Thanks to developments like the WordPress REST API, plugins are a part of the platform set for explosive changes in the near future and their very nature may be about to fundamentally change.

In this article, we’ll break out the crystal ball and step through five predictions for the future of free and premium WordPress plugins in 2016 and beyond.

Let’s get cracking!

1. The Premium Plugin Market Will Continue to Expand

Premium themes continue to be the larger commercial WordPress market, but there is now a very healthy community of premium plugin developers making significant money from their efforts.

Scott Bolinger has performed sterling work in tracking down some of the specific figures in his piece on the current revenue of several leading WordPress-based businesses. Cast your eyes down the list and you’ll see several prominent premium plugin makers featured.

Revenue reports from WP Rocket

Revenue reports from WP Rocket

Standout performers here include Gravity Forms and Yoast, both of which are genuinely multi-million dollar businesses. Smaller outfits such as WP Rocket are also providing behind-the-scenes breakdowns of current earnings with regular monthly revenue reports.

The whole subject of commercial plugins has been a surprisingly fractious one over the years inside the WordPress community. We’re still waiting to see true premium plugins offered via and it’s been clear for some time that Matt Mullenweg is not the biggest fan of commercial plugins as a general idea.

Envato's breakdown of premium plugin sales shows strong recent growth.

Envato’s breakdown of premium plugin sales shows strong recent growth.

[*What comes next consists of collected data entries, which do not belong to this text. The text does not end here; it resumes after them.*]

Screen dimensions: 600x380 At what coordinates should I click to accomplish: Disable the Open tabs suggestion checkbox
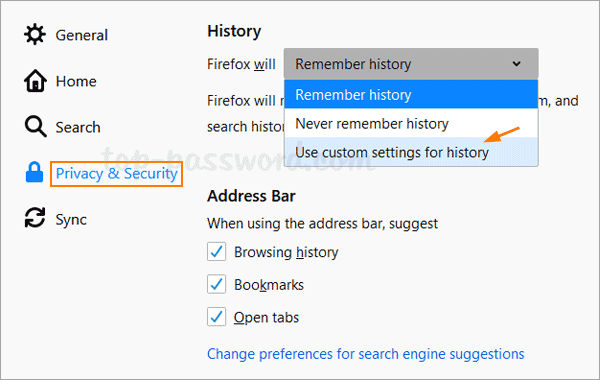216,316
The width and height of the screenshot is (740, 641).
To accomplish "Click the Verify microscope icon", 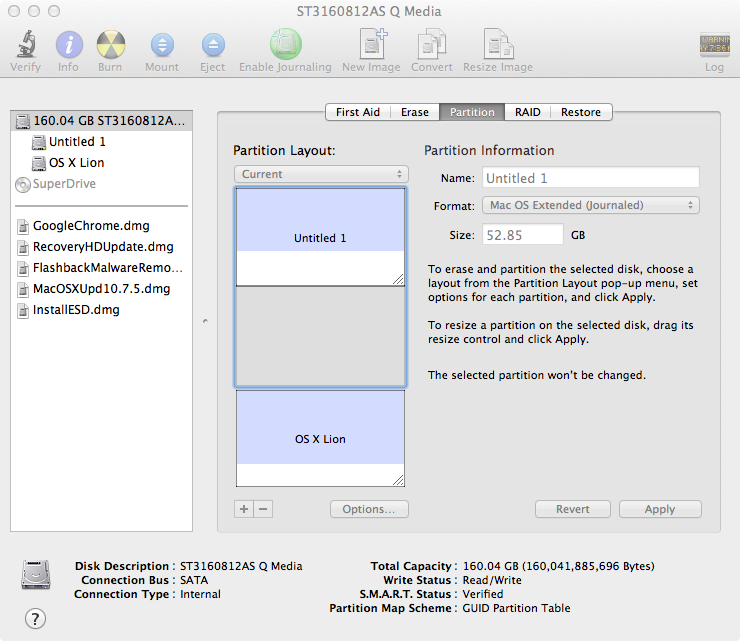I will [26, 44].
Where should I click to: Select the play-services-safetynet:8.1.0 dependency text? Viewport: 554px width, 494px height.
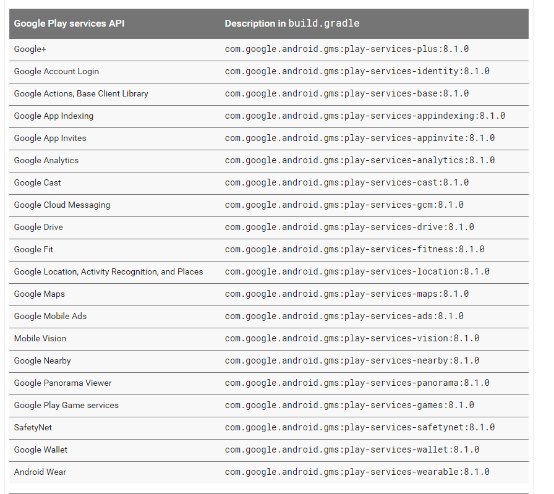[359, 428]
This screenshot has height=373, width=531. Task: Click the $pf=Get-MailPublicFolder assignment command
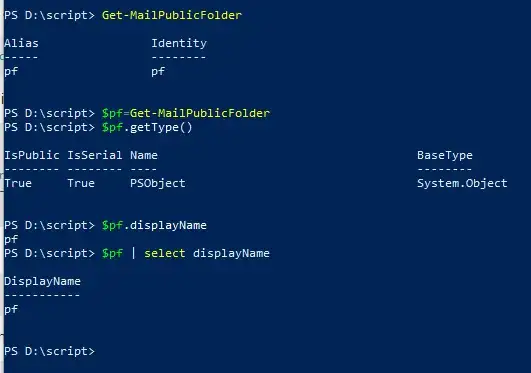[x=186, y=113]
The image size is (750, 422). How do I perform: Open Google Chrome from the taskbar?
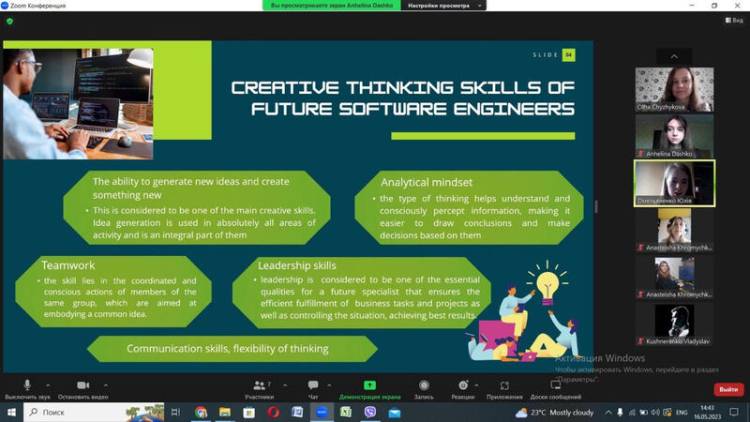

As we move into 2016, though, the toothpaste is very much out of the tube with commercial plugins. The clear market demand for professional paid solutions suggests that we could be at the beginning of something of a gold rush for plugin developers that’s likely to continue for many years to come.

2. The WP REST API Will Fundamentally Change the Plugin Landscape

The WP REST API is slowly creeping into core and is set to completely change WordPress as a platform and potentially revolutionize our understanding of what a plugin can be.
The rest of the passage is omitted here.